▶ Work request:
A partial copy is required: transcribe exactly the lines from the one containing "Task: Open the 满额返券 promotion tag" through the last line below, without any pictures.

▶ Input data:
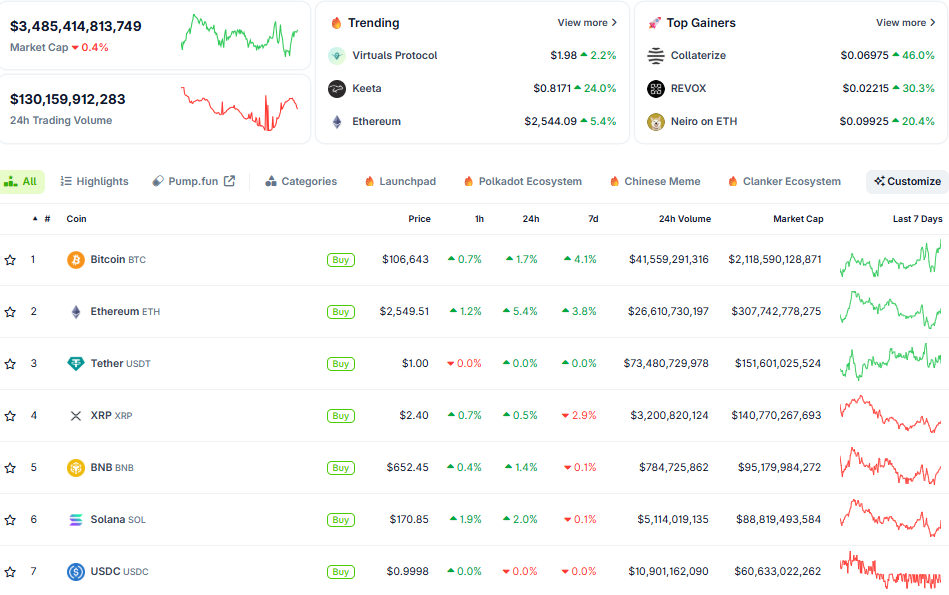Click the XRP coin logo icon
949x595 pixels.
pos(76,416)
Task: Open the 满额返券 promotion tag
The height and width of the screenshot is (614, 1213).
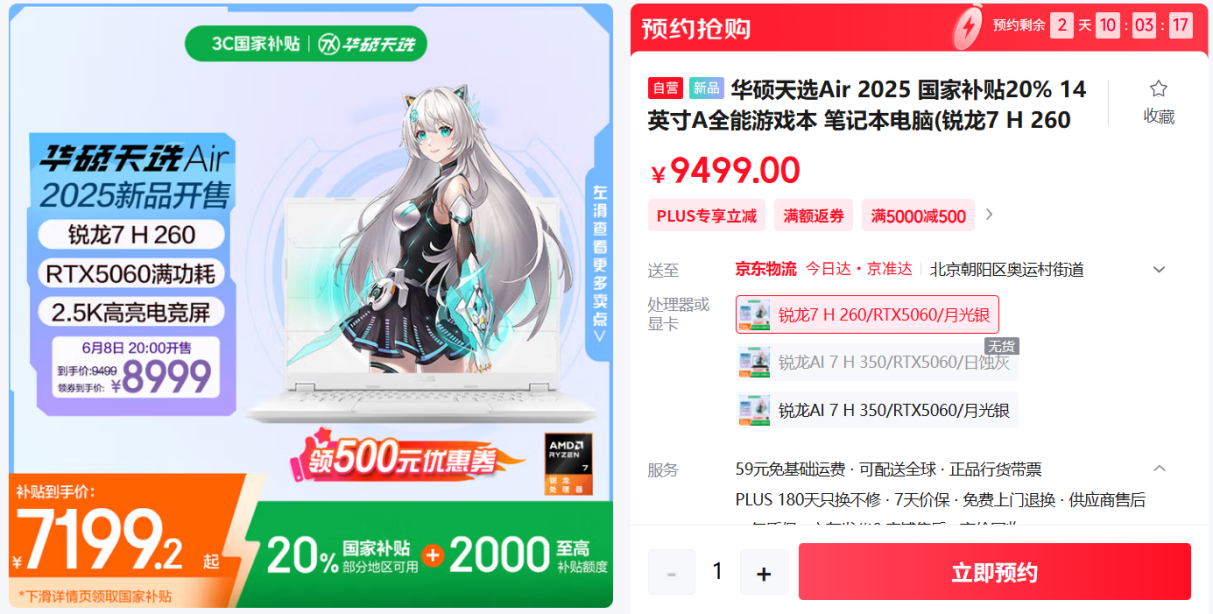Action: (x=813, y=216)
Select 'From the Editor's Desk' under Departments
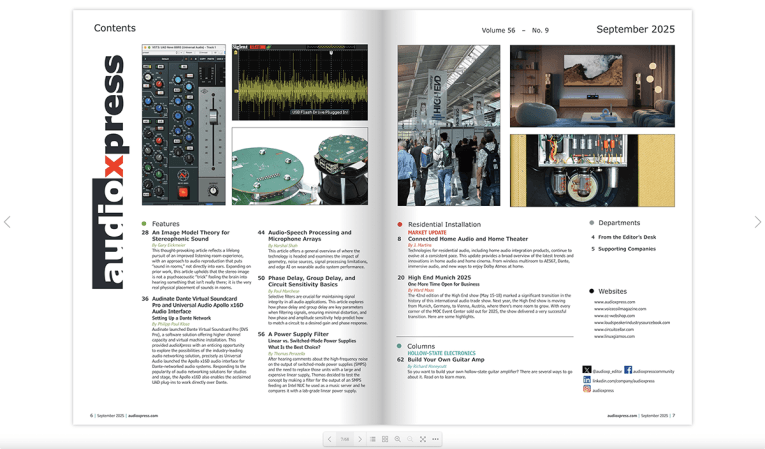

▶ Output below:
Task: Open the 满额返券 promotion tag
The height and width of the screenshot is (614, 1213).
Action: (x=813, y=216)
Select 'From the Editor's Desk' under Departments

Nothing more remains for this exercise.